PR-дизайн и PR-продвижение - стр. 66
Извините, это не простота, а что-то другое. А что, Маврик не знает и сам. Но знает, что он не может и не будет уважать за это жизнь в непреловской избе.
Однако же в Омутихе много прелестей. Рожь. Лес. Речки. Рыба. Но и тут можно бы многое изменить. Через непреловский огород течет прелестная речонка. Балагурка, приток Омутихи. Кто мешает перегородить ее хотя бы самой простенькой плотиной, выкопать совсем небольшой прудик и пустить икряных карасей, линей? Ведь это же верная даровая рыба. Этого нет и не будет.

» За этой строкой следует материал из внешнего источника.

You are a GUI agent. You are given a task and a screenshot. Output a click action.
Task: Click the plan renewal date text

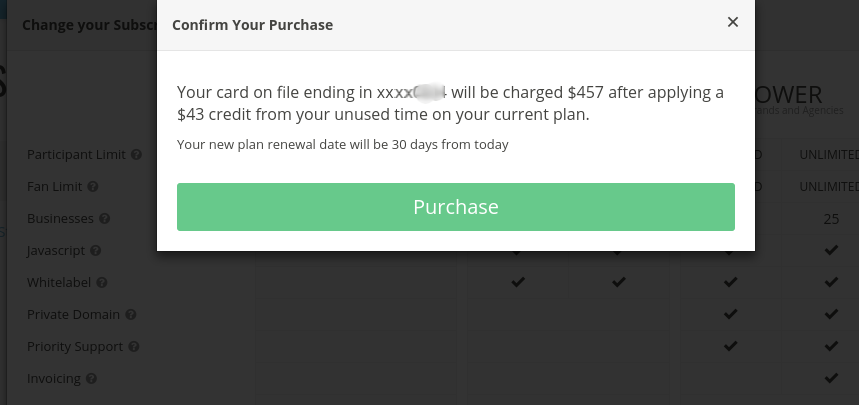tap(343, 145)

Кто мешает по опушкам пасек насадить смородиновых кустов, садовой малины, ежевики?.. Ведь никто же из деревенских ребят не будет рвать ягоды, как не рвут чужого гороха, растущего в поле. Этого тоже нет и не будет.
А вот прошлогоднюю дряблую редьку будут есть, чтобы она не пропадала, как и заплесневевшие грузди, совсем не думая, что попусту преющий навоз может дать ранние овощи. И без стекла. Не устраивая парников, как это делают в Мильве, а просто паровые гряды с глубокими лунками, куда не забираются утренние заморозки, которые не пускает горячо преющий навоз под грядой.

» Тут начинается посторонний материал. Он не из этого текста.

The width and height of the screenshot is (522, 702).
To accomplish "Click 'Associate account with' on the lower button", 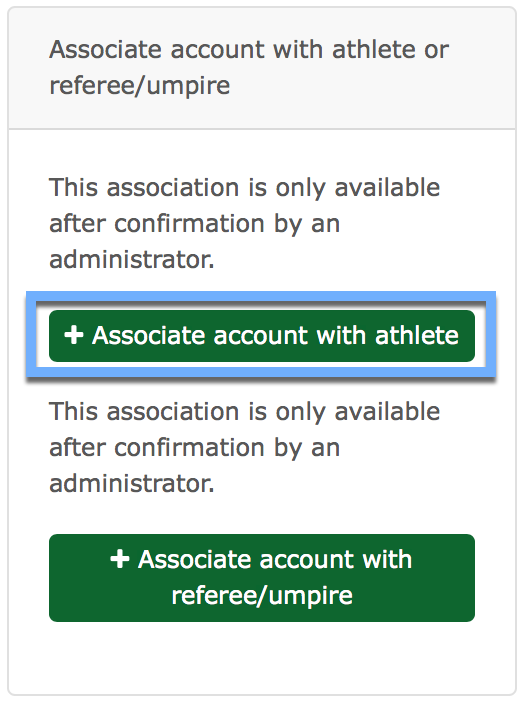I will pyautogui.click(x=275, y=559).
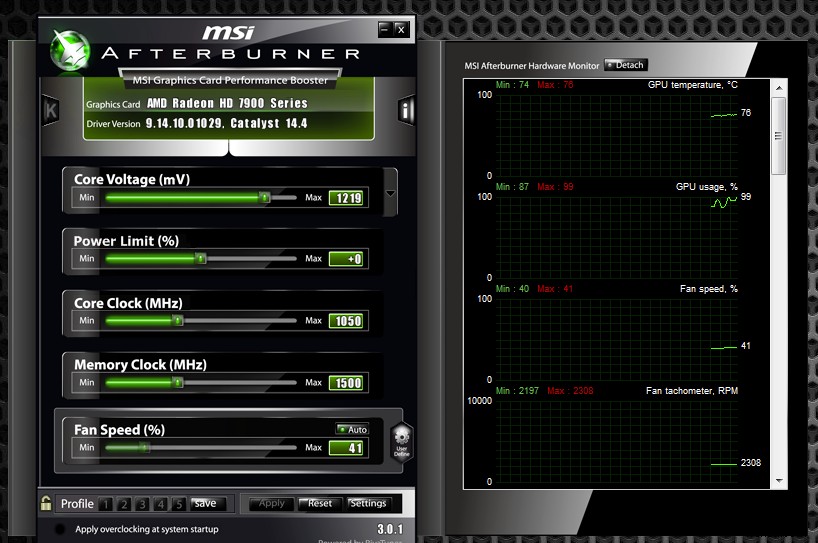Click the MSI Kombustor K button
This screenshot has height=543, width=818.
point(50,110)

Маврик помогал Краснобаевым делать такую гряду, а у Федора Петровича столько навозного богатства, но огурцы еще и не думали цвести. А как скажешь об этом бабушке Ирине или деду Федору? Ведь нельзя же быть умнее их в двенадцать лет. А он умнее. Не во всем, а в том, что знает, что видел, что испробовал сам».

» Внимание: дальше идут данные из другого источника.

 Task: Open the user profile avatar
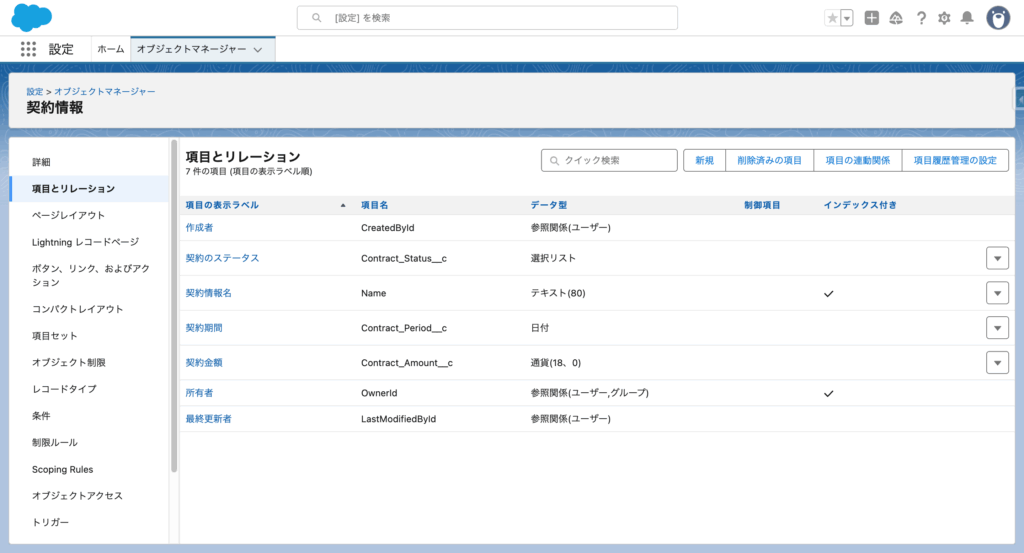click(998, 18)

Такой предстает перед нами наша российская деревня начала минувшего века, и совершенно очевидно, что она буквально-таки изнемогала под тяжким грузом патриархальных пережитков.
Теперь посмотрим, какими красками все то же самое рисует уже не литератор, а известный ученый, публицист, историк, социолог и педагог И. В. Бестужев-Лада в своей книге «История твоих родителей: разговор с молодым поколением», написанной им еще в 1988 году, в самый разгар шедшей тогда перестройки:
«Вы думаете, легко было побуждать людей по 16 часов и более в день выносить непомерную тяжесть деревенской страды? Легко было заставить семилетнего ребенка или десятилетнего подростка по четыре часа под палящим солнцем ползать на карачках, пропалывая просо? В дни страды с утра до вечера каждая изба напоминала боевой фрегат, на мостике которого стоял грозный капитан – патриарх семейства, готовый вздернуть на рее любого негодяя-домочадца, который вовремя не отдаст концы, а на палубе бесновался его помощник-боцман – скажем, старший из сыновей, не стеснявшийся в выражениях и, как тогда говорили, довольно тяжелый на руку. Подзатыльники и оплеухи сыпались градом, порой доставалось и вожжами поперек спины, но нижние домашние чины воспринимали это как нечто естественное: ведь все это было лишь что-то вроде сегодняшнего нашего выговора с предупреждением, что дальше будет намного хуже, чем просто побои или даже самая жестокая порка. Дальше будут насмешка, обидное прозвище, посмешище в глазах всей деревни и травля, самая настоящая травля, доводившая порой человека до самоубийства. А высшая мера наказания – изгнание из семьи и жалкая участь «приживальщика» у чужих людей. Иногда, в сравнительно редких случаях, и самосуд, о котором потом годами рассказывали подрастающему поколению, наводя ужас на слушателей.